Frantically burning through short games to get my backlog count down meant that I didn’t actually crack open the box of my new Switch until this Saturday – and then, of course, I spent way too long getting a screen protector installed on it. I do love glass screen protectors, as an aside – they can be finicky to get on but the feel of them is so much nicer than plastic.
Speaking of feel, let’s start there because it’s one place where the Switch really knocks it out of the park. I’ve been a fan of Nintendo’s design philosophy since the SNES days, where every connector port had a definitive “snap” when you insert cables, so you knew they were in right. The Switch carries on this tradition, and the act of popping the controllers on and off is just a tactile joy. I’m still not quite used to where the release buttons are, but that will come with time.
The controllers also feel very good – the short analog sticks have a good bit of resistance to them, which is a heck of a trick to pull off, and the primary buttons have a nice pop. I’m much less of a fan of the + and – buttons, but those don’t get a lot of use during play so I’ll deal with them. Nintendo also continues to stick with the “confirm on right, cancel on bottom” layout they had during the SNES days, which is always a little frustrating when going to a Nintendo console from a more mainstream console. I’m sure Nintendo fans have exactly the same reaction whenever they step outside their comfort zone as well, so I won’t gripe too much about it.

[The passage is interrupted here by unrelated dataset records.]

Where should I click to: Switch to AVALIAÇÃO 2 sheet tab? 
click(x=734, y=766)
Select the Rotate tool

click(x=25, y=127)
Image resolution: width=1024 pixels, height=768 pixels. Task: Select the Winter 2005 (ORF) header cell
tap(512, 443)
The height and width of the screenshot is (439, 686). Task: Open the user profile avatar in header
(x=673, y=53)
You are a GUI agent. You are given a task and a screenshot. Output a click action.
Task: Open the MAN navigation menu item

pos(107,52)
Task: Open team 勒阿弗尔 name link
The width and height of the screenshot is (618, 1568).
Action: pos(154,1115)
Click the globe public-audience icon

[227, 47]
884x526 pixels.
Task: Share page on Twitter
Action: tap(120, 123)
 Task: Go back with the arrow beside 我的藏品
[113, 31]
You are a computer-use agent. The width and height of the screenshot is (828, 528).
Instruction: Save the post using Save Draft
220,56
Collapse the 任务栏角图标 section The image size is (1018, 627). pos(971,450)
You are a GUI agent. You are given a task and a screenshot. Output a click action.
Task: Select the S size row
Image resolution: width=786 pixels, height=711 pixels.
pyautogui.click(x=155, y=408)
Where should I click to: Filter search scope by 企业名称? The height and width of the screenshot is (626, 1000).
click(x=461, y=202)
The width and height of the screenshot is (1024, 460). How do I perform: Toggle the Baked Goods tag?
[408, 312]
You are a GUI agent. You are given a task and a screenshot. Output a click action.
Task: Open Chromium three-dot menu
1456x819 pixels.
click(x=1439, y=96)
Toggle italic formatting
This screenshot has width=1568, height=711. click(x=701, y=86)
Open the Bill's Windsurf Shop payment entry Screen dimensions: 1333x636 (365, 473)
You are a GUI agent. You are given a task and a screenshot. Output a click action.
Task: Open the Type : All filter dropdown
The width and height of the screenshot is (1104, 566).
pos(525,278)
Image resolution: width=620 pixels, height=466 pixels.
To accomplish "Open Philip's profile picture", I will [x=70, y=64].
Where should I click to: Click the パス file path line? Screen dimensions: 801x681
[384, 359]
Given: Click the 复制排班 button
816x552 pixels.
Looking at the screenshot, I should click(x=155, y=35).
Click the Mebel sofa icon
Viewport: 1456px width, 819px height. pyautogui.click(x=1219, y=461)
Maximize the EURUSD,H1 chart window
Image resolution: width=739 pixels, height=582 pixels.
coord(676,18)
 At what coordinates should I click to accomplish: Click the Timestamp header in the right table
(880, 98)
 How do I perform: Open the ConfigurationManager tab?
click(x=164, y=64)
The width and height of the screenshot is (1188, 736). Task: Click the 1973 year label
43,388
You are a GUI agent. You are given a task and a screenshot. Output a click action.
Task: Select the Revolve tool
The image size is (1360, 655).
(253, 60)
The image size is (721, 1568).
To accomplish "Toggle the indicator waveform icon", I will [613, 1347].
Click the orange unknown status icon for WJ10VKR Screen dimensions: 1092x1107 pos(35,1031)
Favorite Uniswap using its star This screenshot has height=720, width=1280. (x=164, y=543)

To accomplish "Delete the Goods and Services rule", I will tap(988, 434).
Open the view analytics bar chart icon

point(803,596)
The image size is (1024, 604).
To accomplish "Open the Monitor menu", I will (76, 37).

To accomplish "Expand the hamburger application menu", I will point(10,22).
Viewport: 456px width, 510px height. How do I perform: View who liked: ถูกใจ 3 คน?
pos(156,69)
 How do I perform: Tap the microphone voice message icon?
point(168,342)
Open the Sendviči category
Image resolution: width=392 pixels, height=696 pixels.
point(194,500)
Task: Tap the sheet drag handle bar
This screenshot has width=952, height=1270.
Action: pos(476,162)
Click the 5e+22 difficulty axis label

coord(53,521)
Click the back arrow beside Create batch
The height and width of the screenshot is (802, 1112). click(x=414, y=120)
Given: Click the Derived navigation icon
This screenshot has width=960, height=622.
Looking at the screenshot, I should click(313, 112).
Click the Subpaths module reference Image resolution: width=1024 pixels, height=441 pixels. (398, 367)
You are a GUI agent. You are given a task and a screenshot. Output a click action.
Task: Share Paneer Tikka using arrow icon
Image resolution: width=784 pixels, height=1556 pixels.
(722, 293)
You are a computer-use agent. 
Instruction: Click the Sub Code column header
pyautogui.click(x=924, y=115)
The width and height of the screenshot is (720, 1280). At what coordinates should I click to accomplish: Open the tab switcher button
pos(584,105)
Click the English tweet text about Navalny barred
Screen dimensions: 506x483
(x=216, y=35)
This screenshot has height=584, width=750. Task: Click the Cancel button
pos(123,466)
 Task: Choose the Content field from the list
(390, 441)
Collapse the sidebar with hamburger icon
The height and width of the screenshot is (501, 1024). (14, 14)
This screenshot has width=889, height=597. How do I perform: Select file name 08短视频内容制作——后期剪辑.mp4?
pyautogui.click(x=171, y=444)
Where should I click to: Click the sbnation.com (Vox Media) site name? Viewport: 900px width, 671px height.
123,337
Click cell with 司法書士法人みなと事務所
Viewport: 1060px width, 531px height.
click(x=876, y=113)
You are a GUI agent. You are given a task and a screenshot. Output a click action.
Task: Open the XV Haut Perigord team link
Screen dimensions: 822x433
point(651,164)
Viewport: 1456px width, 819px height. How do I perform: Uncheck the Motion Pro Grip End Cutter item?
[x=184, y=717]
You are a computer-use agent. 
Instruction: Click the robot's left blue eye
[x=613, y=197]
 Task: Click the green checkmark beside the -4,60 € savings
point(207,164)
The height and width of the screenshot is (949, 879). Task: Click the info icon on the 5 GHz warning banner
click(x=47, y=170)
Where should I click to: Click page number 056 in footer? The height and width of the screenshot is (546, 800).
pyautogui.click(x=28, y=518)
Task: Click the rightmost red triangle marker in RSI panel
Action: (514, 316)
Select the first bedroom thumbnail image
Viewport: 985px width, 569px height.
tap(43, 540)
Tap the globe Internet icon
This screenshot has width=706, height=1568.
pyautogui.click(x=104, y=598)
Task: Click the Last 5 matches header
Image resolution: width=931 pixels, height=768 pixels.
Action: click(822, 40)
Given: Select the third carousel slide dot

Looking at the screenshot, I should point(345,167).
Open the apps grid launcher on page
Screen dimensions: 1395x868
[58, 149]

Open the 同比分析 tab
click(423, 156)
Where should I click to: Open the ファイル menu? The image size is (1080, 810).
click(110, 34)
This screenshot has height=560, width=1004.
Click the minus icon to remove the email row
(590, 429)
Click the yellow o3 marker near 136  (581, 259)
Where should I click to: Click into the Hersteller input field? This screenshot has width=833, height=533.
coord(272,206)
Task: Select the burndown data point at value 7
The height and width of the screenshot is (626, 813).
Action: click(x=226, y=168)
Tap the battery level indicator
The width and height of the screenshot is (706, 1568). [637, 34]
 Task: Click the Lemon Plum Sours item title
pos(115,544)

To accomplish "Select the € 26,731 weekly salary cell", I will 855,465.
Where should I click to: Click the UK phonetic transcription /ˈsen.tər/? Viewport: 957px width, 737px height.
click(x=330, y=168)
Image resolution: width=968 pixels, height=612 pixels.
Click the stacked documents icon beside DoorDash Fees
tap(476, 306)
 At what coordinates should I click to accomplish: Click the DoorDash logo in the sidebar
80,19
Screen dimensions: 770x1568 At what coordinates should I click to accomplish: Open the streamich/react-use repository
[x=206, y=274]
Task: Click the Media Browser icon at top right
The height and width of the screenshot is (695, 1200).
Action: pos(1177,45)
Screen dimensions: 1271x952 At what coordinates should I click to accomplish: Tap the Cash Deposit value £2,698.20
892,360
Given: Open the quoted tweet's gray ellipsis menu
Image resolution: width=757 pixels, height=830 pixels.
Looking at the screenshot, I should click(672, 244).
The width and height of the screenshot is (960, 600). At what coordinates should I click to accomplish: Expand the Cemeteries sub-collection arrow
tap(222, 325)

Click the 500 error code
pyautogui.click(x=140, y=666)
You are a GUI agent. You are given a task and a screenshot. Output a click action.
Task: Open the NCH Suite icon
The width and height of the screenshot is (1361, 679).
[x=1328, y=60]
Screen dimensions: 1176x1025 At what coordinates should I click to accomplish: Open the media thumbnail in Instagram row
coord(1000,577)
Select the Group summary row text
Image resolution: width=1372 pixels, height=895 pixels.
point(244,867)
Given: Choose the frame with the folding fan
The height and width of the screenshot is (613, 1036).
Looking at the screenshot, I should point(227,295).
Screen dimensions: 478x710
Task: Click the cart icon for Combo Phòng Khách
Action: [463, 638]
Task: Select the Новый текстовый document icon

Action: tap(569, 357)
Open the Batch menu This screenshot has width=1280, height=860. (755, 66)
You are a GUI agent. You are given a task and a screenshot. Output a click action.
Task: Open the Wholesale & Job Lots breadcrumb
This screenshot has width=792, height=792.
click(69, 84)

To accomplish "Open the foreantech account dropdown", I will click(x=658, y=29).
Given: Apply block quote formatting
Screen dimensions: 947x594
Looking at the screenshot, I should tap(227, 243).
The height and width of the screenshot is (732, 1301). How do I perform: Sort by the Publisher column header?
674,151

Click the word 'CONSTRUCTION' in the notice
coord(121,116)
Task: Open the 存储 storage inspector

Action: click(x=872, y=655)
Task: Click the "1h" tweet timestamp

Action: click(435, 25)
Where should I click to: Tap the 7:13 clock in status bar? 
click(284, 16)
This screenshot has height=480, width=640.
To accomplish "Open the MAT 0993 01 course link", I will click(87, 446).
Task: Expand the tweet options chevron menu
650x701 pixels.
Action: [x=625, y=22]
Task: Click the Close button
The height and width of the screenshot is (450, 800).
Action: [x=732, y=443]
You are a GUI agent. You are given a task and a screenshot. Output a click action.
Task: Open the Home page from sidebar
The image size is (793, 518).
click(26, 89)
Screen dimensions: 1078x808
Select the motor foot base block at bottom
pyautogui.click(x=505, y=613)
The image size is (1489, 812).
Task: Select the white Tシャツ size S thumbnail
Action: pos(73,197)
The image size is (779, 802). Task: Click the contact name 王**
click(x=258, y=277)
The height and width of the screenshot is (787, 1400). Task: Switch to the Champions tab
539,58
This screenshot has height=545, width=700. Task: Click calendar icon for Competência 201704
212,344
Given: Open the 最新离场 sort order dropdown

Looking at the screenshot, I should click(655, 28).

That’s all backed up with some really good use of rumble and sounds to let you know when you’ve done something right. The console practically purrs at you.
I haven’t taken the dock out of the package, as my plan is to use this primarily as a handheld. I had some initial misgivings about that plan when I first got the thing out of the box and the controllers fitted – it just looked HUGE – but those worries quickly went away once I started using it. It IS big, but it doesn’t feel like it – it’s solid, and has a heft to it, but it doesn’t weigh your hands down too much. It’s just heavy enough that I find myself holding it like an Xbox controller, with index fingers on the triggers, so it may take a little extra time to acclimate if games use the bumpers frequently.
The initial setup was very polished, and uses a Nintendo Account login instead of an NNID. I still have reservations about Nintendo’s account system, but they keep seeming to get closer and closer to a modern setup. I would have liked a “reveal password” checkbox when entering any passwords or my WPA key, but after a couple of typos I managed to get online and connected. It even let me browse the eShop without forcing a system update, which is a nice touch – usually, the first thing you get slapped with on setting up a new console is a mandatory update, just when you’ve finally gotten to the main screen for the first time.
Mind you, downloading the bundled copy of Super Mario Odyssey DID need a system update, followed by a rather long download session to get the game installed. Big points to Nintendo for dropping the cutesy little Pikmin animation in favor of just having a progress bar, btw.
I’ve only put about 45 minutes into Odyssey, but it does have the same sense of playfulness that just kept bringing smiles to my face when I was playing through 3D Land a couple of months back. I’m still absolute rubbish at platform games, mind you, so that playfulness and joy may not be a permanent thing. Some more points to Nintendo for having a tutorial bit that was just long enough to get the game rolling.
The screen is, well, it’s a 6.2″ 720p screen when I’m used to looking at a 5″ 1080p cell phone screen. There are definitely some jagged edges, by comparison. That said, it’s a good match for the under-the-hood hardware, and I’d much rather have a 720P screen at a good frame rate than a 1080P slide show.
Overall, I have really positive feelings about the Switch. With the slow decline of Vita support over the last few years, I’ve been worried that portable gaming was going to be relegated to virtual D-pads and on-screen buttons, but this makes a great Vita successor. It’s also got Koei Tecmo and Marvelous on-board, so I’m pretty confident that my tastes in gaming will be well-served.
Now then, time to get back to possessing innocent, unsuspecting woodland creatures with my demonic hat.